The epidemic of excess weight in adults is now a significant factor in both morbidity and mortality in the developed world and some emerging countries. Although children have fewer weight-related problems than adults, overweight children are at high risk of becoming overweight adolescents and adults and, therefore, at greater risk of associated health problems. For this reason, excess weight in the young is becoming a public health priority.
Considerable attention has been directed, during the past decade, to the prevalence and risks of adult obesity. What is now raising substantial interest in the medical press is a global increase in the prevalence of childhood and adolescence obesity. The majority of European countries have prevalence rates of overweight and obesity higher than 10% for 10 years old girls and boys. Of even greater concern is that several countries have rates above 30% as in Greece, Italy or Malta1,2. It is also clear that there are substantial geographical variations in the prevalence with Eastern and Southern European countries having particularly high levels.
The definitions of overweight and obesity in children differ between epidemiological studies, making comparisons of cross-national prevalence data difficult. Recently, a group of world experts of the International Obesity Task Force, a committee of the International Association for the Study of Obesity, developed new standards for children that will ease comparisons of childhood obesity rates and contribute to future surveillance3.
There is still considerable debate about the reasons for the increase. Genetic factors can have a great effect on individual predisposition to obesity; however, genetics alone do not explain the dramatic increase in obesity seen in children in recent years. Looking for another explanation, experts’ attention turns to the classic energy balance equation. Is the amount of calories kids eat in balance with their physical activity? Childhood obesity, just like adult obesity, is the consequence of an imbalance between calories consumed and expended; an imbalance that has resulted from gradual changes in a complex set of social factors that influence how children eat, exercise and play.

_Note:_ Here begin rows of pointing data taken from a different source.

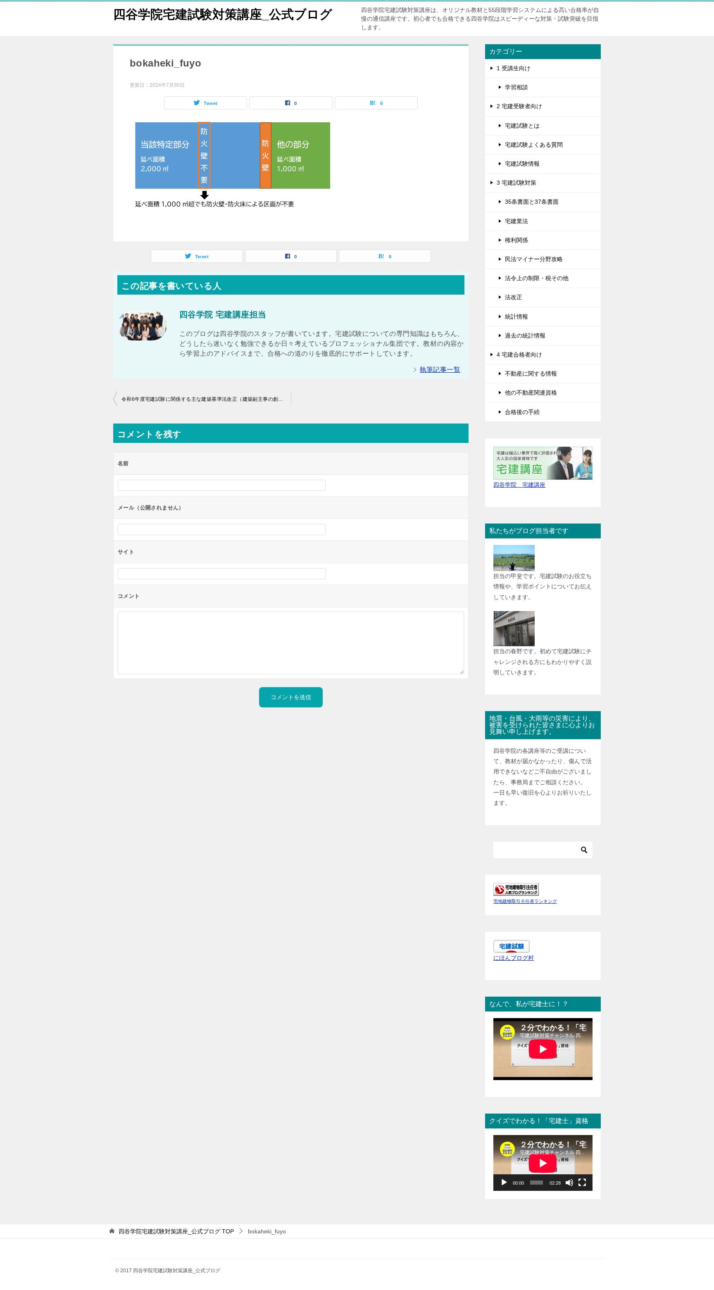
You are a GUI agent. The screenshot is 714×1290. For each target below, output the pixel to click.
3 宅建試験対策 (516, 182)
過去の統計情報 (525, 335)
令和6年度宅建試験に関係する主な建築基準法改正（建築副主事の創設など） (206, 399)
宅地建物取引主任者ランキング (525, 901)
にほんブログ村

Only a small percentage of obese children can attribute their problem to endocrine disorder or other underlying physical problem.
Previously it had been assumed, that in children excess weight was benign, a fat child meant a healthy child. Now it is clear that there are several immediate and delayed problems associated with obesity in childhood (Table 1).

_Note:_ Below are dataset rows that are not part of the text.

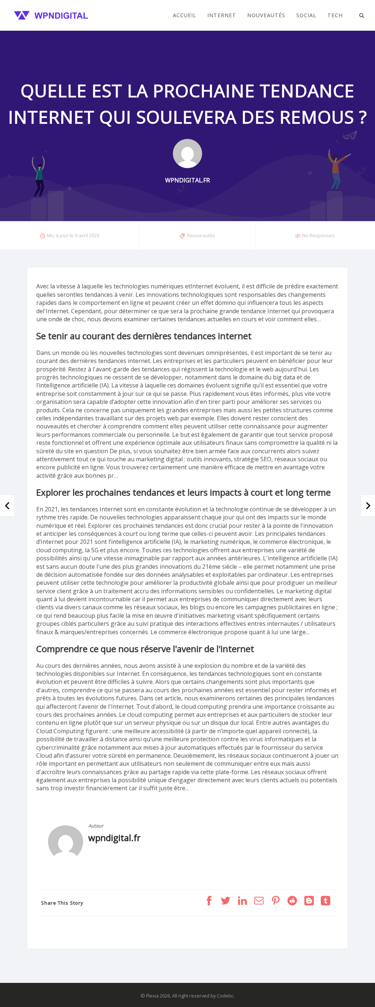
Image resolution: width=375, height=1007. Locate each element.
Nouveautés (266, 15)
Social (306, 15)
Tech (335, 15)
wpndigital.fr (114, 838)
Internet (221, 15)
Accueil (184, 15)
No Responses (318, 235)
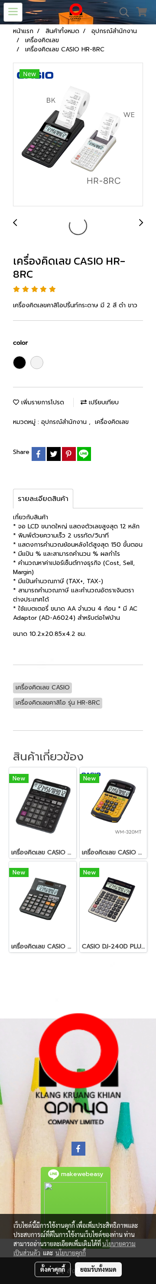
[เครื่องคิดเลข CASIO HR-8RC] (78, 135)
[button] (121, 12)
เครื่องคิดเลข (112, 422)
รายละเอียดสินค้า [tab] (43, 499)
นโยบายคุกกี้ (70, 1253)
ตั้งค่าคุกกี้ (52, 1269)
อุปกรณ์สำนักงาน (65, 422)
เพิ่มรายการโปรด (41, 402)
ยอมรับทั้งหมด (98, 1269)
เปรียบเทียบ (103, 402)
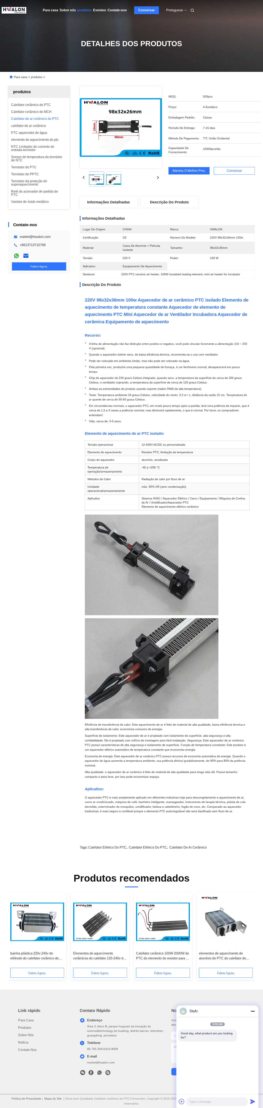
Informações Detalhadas (108, 202)
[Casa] (14, 10)
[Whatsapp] (16, 255)
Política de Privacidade (26, 1098)
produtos (84, 10)
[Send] (252, 1101)
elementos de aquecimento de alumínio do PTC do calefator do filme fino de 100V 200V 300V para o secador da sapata (226, 956)
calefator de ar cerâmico (188, 847)
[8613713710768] (99, 1073)
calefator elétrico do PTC (107, 847)
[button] (15, 931)
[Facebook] (91, 1073)
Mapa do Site (53, 1098)
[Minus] (252, 1011)
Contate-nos (117, 10)
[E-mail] (26, 255)
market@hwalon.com (35, 237)
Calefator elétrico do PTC (148, 847)
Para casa (50, 10)
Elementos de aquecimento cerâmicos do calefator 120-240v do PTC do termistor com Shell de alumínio (99, 956)
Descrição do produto (169, 202)
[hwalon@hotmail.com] (108, 1073)
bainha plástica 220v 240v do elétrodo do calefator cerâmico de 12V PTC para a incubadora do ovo (36, 956)
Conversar (146, 10)
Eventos (99, 10)
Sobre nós (68, 10)
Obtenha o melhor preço (189, 170)
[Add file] (182, 1101)
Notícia (23, 1042)
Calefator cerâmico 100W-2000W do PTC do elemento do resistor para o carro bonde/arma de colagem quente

Apart from physical and emotional problems arising in childhood, longitudinal studies have demonstrated that teenage obesity is a strong predictor of adult obesity, particularly when the parents are also obese. Obesity also occurs earlier in life, producing not only greater disease risks but also a greater social and economic problem.
Table 1: Potential complications of childhood obesity
|Early physical problems ||Type 2 diabetes, early puberty, sleep apnoea, liver problems, hypertension, disorders in blood lipids (triglycerides and cholesterol), arterial changes, gallstones, flat feet. |
|Early psychological problems ||Negative self image, low self esteem, social stigma |
|Increased risk of adult obesity and its problems, physical, social and psychological ||Early onset cardiovascular disorders, metabolic syndrome |
Reference: Ebbeling et al., Lancet 2002
For all these reasons, halting the rise in the incidence of excess weight in children is a public health priority.
As with adult excess weight, rather than fight the condition, it would be more effective to prevent it. In a later article, the methods of prevention and the results that may be expected will be considered.
- Eufic-site: EU Initiatives - HELENA / IDEFICS
- IOTF (www.iotf.org/childhood/euappendix.htm)
- Livingstone MBE. 2000. Epidemiology of childhood obesity in Europe. European Journal of Pediatrics 159 (Suppl. 1): s14-s34.
- Reilly JJ, Dorosty AR, Emmett PM. 1999. Prevalence of overweight and obesity in British children: cohort study British Medical Journal. 319: 1039.
- Ebbeling CB, Pawlak DB, Ludwig DS (2002). Childhood obesity: public-health crisis, common sense cure. Lancet, 360: 473-82.
- Fruhbeck G. 2000. Childhood obesity: time for action, not complacency. British Medical Journal 320: 328-329.